▸ Records from a collection:
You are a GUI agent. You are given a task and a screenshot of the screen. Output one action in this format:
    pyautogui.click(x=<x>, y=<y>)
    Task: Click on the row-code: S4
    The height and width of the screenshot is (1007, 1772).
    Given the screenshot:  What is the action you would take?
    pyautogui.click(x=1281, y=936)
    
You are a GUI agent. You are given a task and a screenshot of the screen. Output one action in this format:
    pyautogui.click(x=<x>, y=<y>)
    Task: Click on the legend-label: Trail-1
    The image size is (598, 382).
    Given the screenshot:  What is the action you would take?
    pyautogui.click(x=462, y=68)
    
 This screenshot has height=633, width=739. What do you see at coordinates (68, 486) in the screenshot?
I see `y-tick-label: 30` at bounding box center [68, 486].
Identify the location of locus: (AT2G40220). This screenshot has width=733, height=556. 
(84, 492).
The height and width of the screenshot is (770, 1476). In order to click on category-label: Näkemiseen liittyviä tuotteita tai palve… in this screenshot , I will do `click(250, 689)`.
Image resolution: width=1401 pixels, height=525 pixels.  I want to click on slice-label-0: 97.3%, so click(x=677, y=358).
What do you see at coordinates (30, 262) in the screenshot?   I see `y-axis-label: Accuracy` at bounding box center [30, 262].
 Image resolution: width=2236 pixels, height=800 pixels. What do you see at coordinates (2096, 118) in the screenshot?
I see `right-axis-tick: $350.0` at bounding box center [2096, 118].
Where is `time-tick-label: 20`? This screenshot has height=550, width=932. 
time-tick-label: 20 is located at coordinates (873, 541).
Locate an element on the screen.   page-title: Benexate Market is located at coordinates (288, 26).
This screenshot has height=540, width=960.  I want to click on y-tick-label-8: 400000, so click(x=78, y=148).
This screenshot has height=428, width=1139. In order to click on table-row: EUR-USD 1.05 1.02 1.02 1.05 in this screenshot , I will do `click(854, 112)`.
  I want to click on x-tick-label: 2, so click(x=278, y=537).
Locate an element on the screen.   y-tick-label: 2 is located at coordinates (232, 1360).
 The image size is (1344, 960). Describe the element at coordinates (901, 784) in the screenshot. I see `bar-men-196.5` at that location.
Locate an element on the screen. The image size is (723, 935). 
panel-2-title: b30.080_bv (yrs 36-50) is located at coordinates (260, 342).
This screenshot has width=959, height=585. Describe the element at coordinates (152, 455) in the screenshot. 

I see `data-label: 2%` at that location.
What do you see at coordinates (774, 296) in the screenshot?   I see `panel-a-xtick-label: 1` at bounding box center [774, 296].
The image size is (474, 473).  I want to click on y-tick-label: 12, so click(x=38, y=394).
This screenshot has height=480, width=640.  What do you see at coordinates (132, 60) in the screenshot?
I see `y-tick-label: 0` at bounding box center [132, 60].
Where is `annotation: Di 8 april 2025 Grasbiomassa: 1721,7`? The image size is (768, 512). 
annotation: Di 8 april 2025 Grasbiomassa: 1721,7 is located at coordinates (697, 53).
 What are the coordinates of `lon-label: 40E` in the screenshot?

▸ Problem: Find every line in the material above that contains the string "pyautogui", matching case exactly, and copy each of those lines.

▸ Solution to this problem:
    pyautogui.click(x=<x>, y=<y>)
    pyautogui.click(x=1281, y=936)
    pyautogui.click(x=<x>, y=<y>)
    pyautogui.click(x=462, y=68)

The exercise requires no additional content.